Fellows are required to write comprehensive reports that demonstrate complex coordination of care for their CCS patients. These reports are reviewed by the PD and are included in the fellows’ portfolios.

 

I like the idea of using a Health Care Matrix to assess the fellows in this competency. This tool can be used by fellows to reflect on the delivery of care for a particular patient and how it could have been improved.
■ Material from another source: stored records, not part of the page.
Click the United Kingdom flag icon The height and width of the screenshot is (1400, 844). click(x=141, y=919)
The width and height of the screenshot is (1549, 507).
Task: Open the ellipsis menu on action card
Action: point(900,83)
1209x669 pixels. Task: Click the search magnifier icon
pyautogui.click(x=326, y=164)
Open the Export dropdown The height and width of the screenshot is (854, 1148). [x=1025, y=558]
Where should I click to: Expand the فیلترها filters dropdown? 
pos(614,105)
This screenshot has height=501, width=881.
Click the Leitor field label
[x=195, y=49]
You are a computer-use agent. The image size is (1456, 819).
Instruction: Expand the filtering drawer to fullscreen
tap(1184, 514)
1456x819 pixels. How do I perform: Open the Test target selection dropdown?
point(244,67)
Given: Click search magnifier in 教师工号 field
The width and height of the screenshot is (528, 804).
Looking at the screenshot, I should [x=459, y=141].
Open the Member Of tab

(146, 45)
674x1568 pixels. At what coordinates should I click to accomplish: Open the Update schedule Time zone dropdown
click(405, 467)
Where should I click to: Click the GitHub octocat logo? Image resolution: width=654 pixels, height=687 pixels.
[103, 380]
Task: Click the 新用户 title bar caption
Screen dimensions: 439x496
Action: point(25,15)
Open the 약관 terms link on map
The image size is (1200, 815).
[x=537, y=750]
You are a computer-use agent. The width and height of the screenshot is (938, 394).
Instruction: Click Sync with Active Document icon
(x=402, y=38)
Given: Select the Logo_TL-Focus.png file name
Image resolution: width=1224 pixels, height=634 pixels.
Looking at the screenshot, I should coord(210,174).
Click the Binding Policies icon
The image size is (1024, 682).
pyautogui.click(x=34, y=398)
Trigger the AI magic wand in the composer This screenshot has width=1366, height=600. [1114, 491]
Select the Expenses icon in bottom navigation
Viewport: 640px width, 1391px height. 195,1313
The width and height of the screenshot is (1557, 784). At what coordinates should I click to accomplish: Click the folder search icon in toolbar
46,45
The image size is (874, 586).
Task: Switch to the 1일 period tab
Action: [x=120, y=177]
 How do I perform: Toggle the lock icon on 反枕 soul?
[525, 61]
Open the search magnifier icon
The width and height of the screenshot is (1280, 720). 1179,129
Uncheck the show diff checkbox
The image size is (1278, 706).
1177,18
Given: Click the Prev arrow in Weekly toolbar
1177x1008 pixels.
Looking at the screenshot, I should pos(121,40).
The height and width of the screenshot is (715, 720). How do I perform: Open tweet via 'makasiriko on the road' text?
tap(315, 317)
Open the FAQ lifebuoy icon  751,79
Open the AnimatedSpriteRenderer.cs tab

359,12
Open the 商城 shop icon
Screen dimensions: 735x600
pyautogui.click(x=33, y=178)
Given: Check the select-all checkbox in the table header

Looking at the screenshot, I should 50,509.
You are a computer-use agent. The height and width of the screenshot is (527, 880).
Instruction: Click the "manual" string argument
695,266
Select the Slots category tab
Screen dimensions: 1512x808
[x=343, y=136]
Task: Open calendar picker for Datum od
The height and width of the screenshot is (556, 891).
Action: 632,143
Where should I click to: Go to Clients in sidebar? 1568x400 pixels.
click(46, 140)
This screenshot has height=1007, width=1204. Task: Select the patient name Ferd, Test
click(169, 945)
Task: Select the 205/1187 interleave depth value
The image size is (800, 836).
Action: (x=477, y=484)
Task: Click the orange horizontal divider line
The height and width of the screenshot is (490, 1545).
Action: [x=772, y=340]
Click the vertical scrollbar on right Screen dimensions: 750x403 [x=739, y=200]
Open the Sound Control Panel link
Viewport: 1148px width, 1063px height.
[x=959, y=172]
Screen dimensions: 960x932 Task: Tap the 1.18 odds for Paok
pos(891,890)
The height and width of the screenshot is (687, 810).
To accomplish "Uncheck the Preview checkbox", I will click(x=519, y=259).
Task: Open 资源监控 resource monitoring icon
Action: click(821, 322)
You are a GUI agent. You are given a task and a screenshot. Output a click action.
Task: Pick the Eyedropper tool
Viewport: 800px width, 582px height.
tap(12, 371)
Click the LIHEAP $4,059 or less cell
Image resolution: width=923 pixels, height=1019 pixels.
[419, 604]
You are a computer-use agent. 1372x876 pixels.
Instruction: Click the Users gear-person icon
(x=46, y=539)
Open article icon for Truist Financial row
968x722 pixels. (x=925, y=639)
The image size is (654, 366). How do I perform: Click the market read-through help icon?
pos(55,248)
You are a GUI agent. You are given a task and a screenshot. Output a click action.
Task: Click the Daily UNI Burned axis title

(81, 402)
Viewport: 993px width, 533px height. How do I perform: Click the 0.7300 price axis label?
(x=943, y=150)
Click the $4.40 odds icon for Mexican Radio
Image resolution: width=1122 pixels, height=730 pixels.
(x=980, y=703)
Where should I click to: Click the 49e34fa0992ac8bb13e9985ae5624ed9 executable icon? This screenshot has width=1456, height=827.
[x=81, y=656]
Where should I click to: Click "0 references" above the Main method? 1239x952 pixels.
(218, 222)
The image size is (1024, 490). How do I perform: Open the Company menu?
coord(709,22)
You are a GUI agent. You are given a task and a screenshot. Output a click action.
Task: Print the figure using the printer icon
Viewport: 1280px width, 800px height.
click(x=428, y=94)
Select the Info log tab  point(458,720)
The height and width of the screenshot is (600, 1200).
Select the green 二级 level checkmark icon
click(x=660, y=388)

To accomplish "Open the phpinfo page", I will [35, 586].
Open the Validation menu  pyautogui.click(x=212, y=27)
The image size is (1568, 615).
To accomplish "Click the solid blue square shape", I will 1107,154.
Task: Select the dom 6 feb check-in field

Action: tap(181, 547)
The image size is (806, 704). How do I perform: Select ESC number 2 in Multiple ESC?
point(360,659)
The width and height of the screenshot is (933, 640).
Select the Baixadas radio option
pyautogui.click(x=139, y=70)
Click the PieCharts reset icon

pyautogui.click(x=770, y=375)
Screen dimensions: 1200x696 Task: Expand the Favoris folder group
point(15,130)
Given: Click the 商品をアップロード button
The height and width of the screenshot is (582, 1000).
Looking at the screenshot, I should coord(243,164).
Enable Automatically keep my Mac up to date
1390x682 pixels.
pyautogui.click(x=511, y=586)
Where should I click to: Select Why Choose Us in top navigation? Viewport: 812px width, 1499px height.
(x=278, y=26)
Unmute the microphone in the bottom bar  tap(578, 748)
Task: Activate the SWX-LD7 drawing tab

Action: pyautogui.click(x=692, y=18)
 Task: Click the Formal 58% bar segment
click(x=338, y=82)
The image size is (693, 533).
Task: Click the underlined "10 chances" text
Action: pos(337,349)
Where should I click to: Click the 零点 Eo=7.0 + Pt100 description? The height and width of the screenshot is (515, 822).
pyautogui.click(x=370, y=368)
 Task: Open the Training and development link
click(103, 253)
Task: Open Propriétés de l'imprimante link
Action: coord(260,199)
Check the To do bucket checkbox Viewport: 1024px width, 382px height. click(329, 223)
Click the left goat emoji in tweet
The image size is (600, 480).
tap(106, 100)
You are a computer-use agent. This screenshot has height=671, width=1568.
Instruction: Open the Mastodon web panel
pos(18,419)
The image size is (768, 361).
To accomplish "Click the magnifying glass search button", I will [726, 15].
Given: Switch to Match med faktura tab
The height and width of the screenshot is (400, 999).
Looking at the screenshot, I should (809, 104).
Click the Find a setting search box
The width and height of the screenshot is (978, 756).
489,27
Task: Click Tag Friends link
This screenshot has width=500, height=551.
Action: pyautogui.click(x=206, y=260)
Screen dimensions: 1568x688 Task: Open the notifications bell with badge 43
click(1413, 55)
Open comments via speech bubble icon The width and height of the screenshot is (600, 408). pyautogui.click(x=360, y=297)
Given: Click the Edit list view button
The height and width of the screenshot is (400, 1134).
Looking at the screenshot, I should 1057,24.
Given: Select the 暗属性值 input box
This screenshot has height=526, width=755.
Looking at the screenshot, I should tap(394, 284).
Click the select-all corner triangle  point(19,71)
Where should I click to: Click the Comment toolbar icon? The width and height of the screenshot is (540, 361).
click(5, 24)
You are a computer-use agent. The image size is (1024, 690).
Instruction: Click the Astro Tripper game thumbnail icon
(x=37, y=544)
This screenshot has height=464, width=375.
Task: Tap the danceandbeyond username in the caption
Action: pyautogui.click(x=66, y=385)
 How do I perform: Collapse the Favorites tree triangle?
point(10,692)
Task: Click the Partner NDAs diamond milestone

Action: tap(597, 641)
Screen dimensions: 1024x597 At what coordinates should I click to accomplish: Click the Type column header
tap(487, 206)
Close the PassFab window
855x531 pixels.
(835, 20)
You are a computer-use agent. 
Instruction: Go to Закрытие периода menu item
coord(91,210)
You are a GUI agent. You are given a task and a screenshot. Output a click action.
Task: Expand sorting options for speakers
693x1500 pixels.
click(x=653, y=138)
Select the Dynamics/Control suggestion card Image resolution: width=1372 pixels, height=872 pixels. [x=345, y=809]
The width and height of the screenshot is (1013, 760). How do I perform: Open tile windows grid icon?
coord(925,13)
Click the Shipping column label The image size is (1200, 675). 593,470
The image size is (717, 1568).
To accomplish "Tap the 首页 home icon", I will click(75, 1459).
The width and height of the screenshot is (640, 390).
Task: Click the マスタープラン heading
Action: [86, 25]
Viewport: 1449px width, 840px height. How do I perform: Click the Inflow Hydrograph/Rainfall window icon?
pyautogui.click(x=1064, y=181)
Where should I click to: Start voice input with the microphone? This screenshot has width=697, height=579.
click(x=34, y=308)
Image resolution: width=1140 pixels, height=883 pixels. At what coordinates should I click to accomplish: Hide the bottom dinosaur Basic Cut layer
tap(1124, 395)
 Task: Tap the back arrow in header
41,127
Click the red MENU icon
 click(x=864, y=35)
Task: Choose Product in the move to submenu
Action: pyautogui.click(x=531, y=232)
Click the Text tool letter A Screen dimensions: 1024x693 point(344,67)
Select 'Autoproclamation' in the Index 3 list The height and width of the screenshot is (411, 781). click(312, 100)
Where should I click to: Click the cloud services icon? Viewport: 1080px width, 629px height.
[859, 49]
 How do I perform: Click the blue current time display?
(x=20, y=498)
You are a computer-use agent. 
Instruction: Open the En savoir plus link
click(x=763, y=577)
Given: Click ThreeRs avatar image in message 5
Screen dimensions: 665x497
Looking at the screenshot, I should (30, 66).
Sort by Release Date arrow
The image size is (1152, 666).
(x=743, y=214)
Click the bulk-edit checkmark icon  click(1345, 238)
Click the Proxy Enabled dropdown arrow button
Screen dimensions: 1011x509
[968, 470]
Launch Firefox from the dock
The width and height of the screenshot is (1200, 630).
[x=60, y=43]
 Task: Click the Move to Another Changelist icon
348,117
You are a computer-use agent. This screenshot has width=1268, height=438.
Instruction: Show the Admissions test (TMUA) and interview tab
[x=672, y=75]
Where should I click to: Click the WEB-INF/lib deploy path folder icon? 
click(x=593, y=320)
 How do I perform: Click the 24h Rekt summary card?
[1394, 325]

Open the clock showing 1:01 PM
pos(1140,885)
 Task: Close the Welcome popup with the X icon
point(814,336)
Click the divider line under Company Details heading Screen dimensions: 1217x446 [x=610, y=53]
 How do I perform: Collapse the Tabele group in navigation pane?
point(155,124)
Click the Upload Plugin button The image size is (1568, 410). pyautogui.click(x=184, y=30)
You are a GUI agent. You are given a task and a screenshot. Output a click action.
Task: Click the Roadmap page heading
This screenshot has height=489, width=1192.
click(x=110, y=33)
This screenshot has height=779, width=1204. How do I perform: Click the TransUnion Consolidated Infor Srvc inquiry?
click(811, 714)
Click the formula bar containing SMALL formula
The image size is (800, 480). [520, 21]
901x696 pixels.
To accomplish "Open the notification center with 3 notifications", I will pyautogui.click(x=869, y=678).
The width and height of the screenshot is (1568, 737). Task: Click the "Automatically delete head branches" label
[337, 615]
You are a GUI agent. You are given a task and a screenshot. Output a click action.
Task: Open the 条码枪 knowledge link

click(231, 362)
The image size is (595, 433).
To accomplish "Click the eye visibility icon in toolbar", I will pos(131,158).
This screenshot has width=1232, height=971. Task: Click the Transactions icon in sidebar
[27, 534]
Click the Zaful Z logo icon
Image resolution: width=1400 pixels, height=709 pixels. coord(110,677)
I could ask the fellows to complete one HCM on a patient/month  and use it in both in their formative semi annual evaluation as a catalyst  to discuss SBP and at the summative evlauation to demonstrate competency in this area.

 

__________________________________________________________________________________________________________________________

 

Ann Spangler  

 

The Institute of Medicine has identified a gap in our provision of quality health care, and has recommended aims for a health care system in which care is safe, timely, effective, efficient, equitable and patient-centered.  This is the initiative I would like to focus on with my learners, by using the Healthcare Matrix as described by Bingham et al, and applying it to the diagnosis and treatment of spinal cord compression.

 

Spinal cord compression is a serious occurrence in patients with advanced cancer1 and care must be coordinated and initiated in a short timeframe in order to prevent permanent neurologic consequences.  It is imperative that these patients undergo rapid evaluation and initiation of treatment, but delays can occur when there are failures in communication across specialties, or lack of recognition of the seriousness of the situation.  Optimal treatment requires recognition of the signs and symptoms of impending spinal cord compression; timely consultation of surgeons, medical oncologists and radiation oncologists; urgent imaging studies and tissue diagnosis; and initiation of treatment.  In addition, these patients frequently require nutritional and psychosocial support, and often lack insurance or ability to pay for services – their needs extend across the entire hospital system. 

 

Curriculum:  Emergency management of patients with malignant spinal cord compression

 

Learners:  Radiation Oncology residents, PGY-2 through PGY-5

 

Goals:  By the completion of this curriculum, the learners will be able to:

Construct a health care matrix

Analyze a complex health care management issue (malignant spinal cord compression), using the IOM Aims for Improvement and the ACGME core competencies

Identify core learning topics

Suggest specific improvements in care at a systems level to address the issues identified in the matrix

 

Materials:

Bingham JW et al.  Using a health care matrix to assess patient care in terms of aims for improvement and core competencies.  Joint Commission Journal on Quality and Patient Safety 2005; 31(2): 98-105.

 

Methods:

Independent reading of Bingham article on health care matrix

Residents will work as a group to analyze the process of diagnosis and treatment management for patients with malignant spinal cord compression, and present their report at the department Quality Improvement committee meeting

Recommendations will be presented at Combined Modality Conference for dissemination to other oncology specialties

 

Assessment:

Review of matrix by faculty and quality improvement committee

Resident self-reflection on how they can apply this process to other patient care issues

Track new patients with malignant spinal cord compression to see if there has been a change in timeliness of diagnosis and initiation of treatment

 

1Sun H, Nemecek AN.  Optimal management of malignant epidural spinal cord compression.  Hematology/Oncology Clinics of North America. 2010; 24(3): 537-551.

Comments (1)

Bev Wood said

at 8:59 pm on Feb 12, 2012

Very thoughtful approach to involving trainees in the concept of QI. They should be able to understand the concepts and discuss both QI and interprofessional teams at the completion. I like the fact yth yu are doing an interactive session and also working with a mentor. The mentor should be a good team member to help with the curriculum and the learner's buy into the process.
The essay of reflection on the area of concern is interesting. Perhaps in the class you will be able to expand on the concept for us.